Hello, and welcome everyone!
Here I will explain everything about the Atlas. (The name of the VR gloves I have been working on.)
First off, here is a little bit about the glove. The Atlas was created to make using the Oculus more immersive. It uses three flex sensors, and a gyroscope accelerometer combo called the MPU-6050. The MPU-6050 runs with the fusion, this means that none of the processing takes place on the computer. Saving you some frames or FPS. Currently it is a very early prototype, and doesn't work in game yet. But it works in a program that controls some geometry. (See media section for link to a video.) Also, the Atlas doesn't have any haptics. (May never have haptics.) Also note I'm working on making this a real product so feedback is very much appreciated for future builds. And note that the Atlas has made it to a national science fair! Wish me luck!
Atlas Vs. Others
I have posted before about the Atlas, and I've gotten mixed results. Some thought it was amazing, others.... Not so much. The "others" mentioned the Leap or the MYO controller. Both are pretty cool, but neither are designed for gaming.

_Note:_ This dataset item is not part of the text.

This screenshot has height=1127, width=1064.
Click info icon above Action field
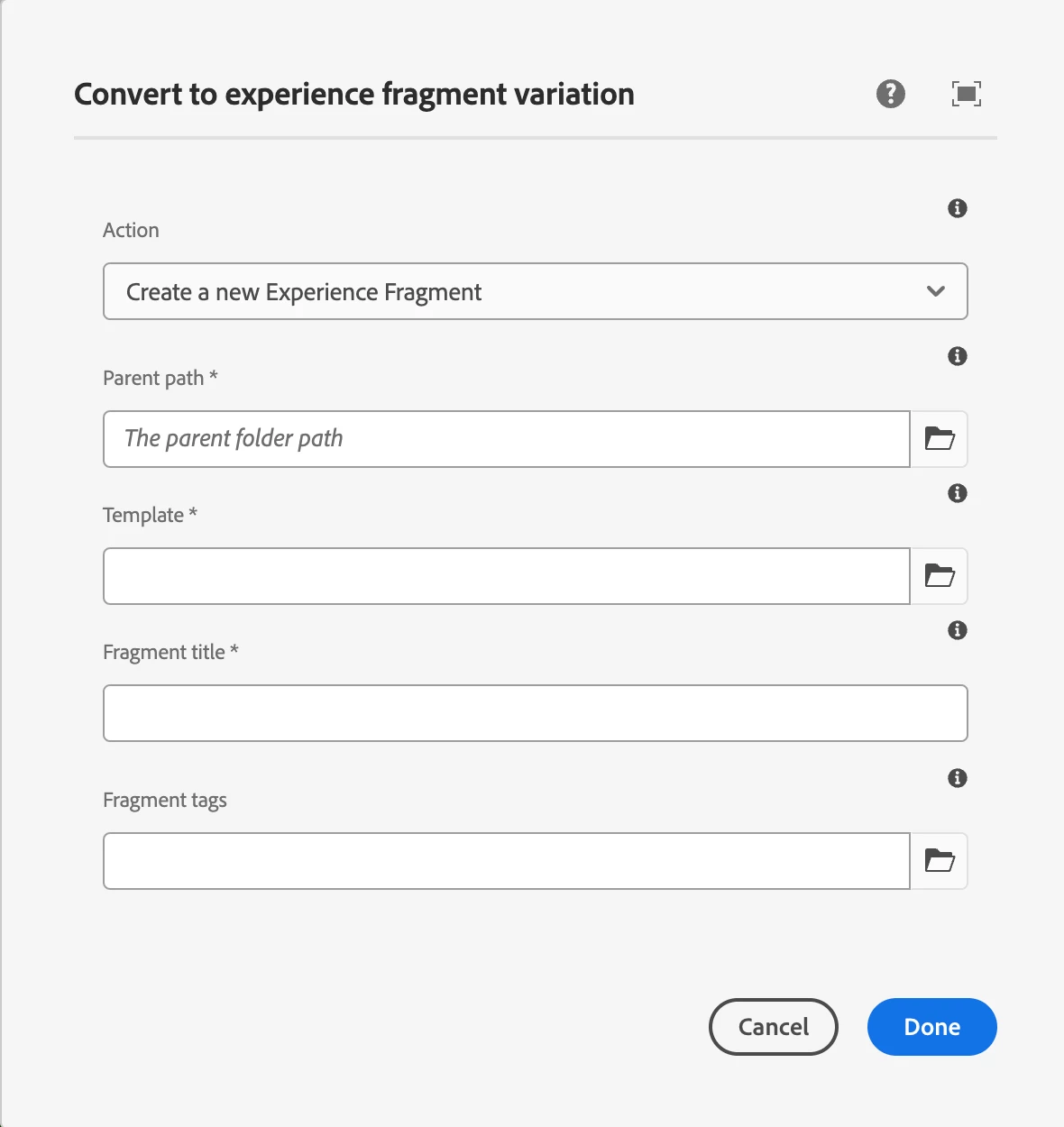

For starters, the Leap is a camera, like the kinect. (It's much better than the kinect.) That sits somewhere above your hands, mounted. The problem with this is that it requires you to be sitting. And if the point of VR is to be in "virtual reality", newsflash! You don't sit down for your entire life, so that's not reality. So if you want to be more immersed, than use something else. And another thing about the Leap, it's a camera! It has a slower refresh rate than the MPU-6050. The MPU-6050 samples at about 1kHz. This is considerably faster than the Leap. Plus the sample rate is after the processing all of the data. Most cameras and the one that the Leap uses is slower, and the processing takes place in the computer.

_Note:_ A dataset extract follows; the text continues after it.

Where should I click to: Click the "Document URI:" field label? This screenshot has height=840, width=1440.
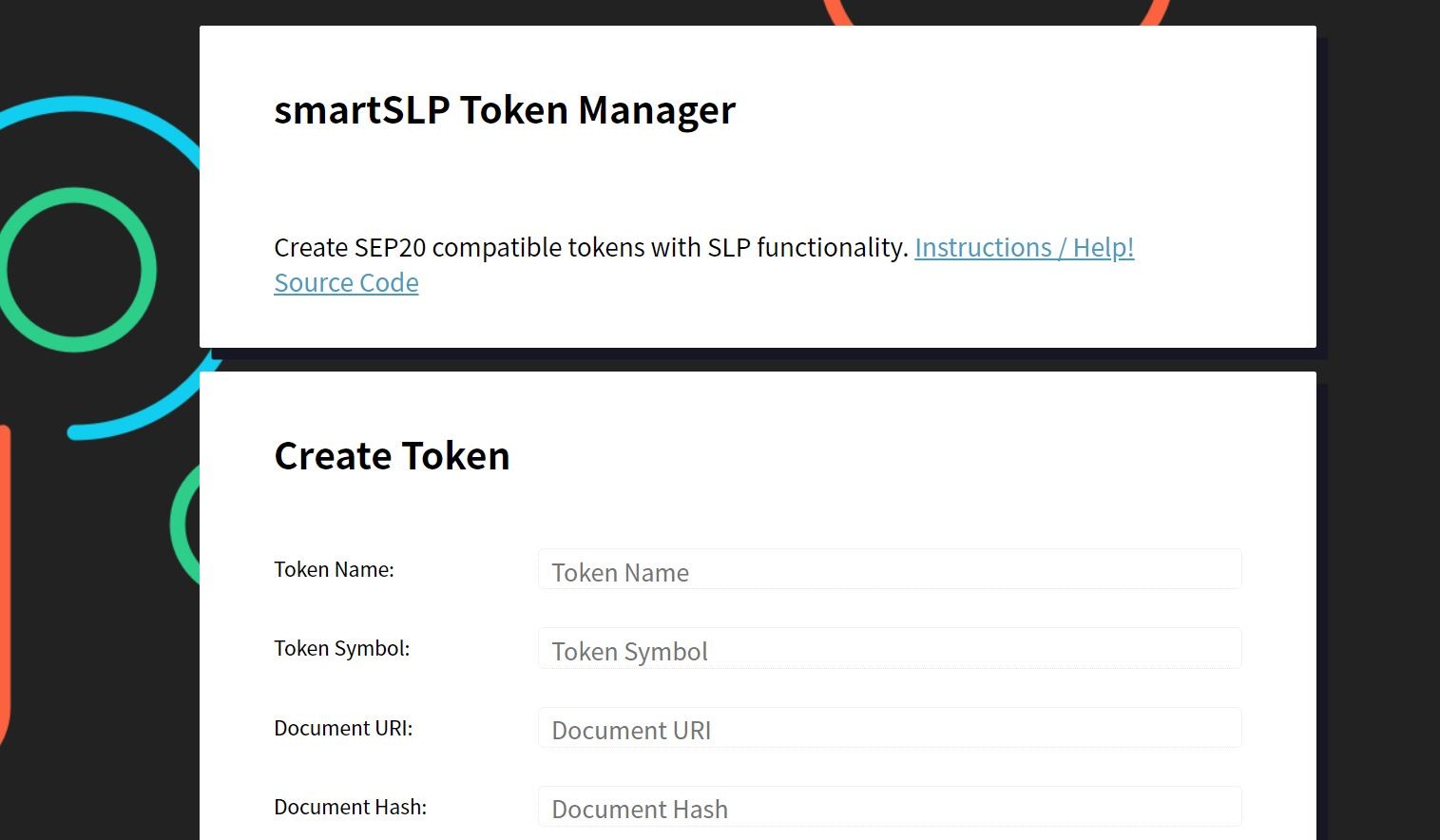tap(343, 728)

Now a little about the MYO, the MYO needs you to make extreme poses. Plus it doesn't trace your fingers, or your wrist. It's neat, but it was designed for a different purpose. And it's better for that purpose.
There are other gloves, I'm not sure what they're called. But in general, to have a VR glove means that you have something that has around 6 dof or more. (6 dimensions of freedom.) It also should include wrist rotations, arm rotations, arm tracking and it must be very fast. (Like the MPU-6050 fast.) The Atlas has all that and more. (To all be included in later builds.)
Concepts Or Future Ideas
Currently, I am working on a full kinematic chain. This means that there can be a gyro/accelerometer combo at your joints that make up your arms. So in game, you can recreate a full skeletal system to control the character. (Move arm up, characters arm moves up, e.t.c..)
The flex sensors that make up the Atlas will break after a certain amount of use. So the glove is designed so that none of the electronics or found on the gloves, but on a different part of the arm. None of the electronics are on the glove because when the flex sensors do break, you can easily replace the glove for a relatively cheap price. And plug the new glove into the system and it will work just like before the flex sensors broke.
This is only a working PROTOTYPE!(PS3 controller for scale)
Atlas Pose Tests! (Youtube) http://www.youtube.com/watch?feature=player_detailpage&v=9mN1t7c66UE
AtlasVR On Twitter! https://twitter.com/AtlasVR
Thanks For reading hope you enjoyed, please leave any comments or suggestions here.
Q: Have you seen the new version of the Nintendo power glove?
A: Yes, I have seen it and I think it's neat. But it's not the best for VR.
Q:You aren't going to have haptics?
A:No, there will be haptics but it will be simple. Like a vibration motor, nothing to fancy.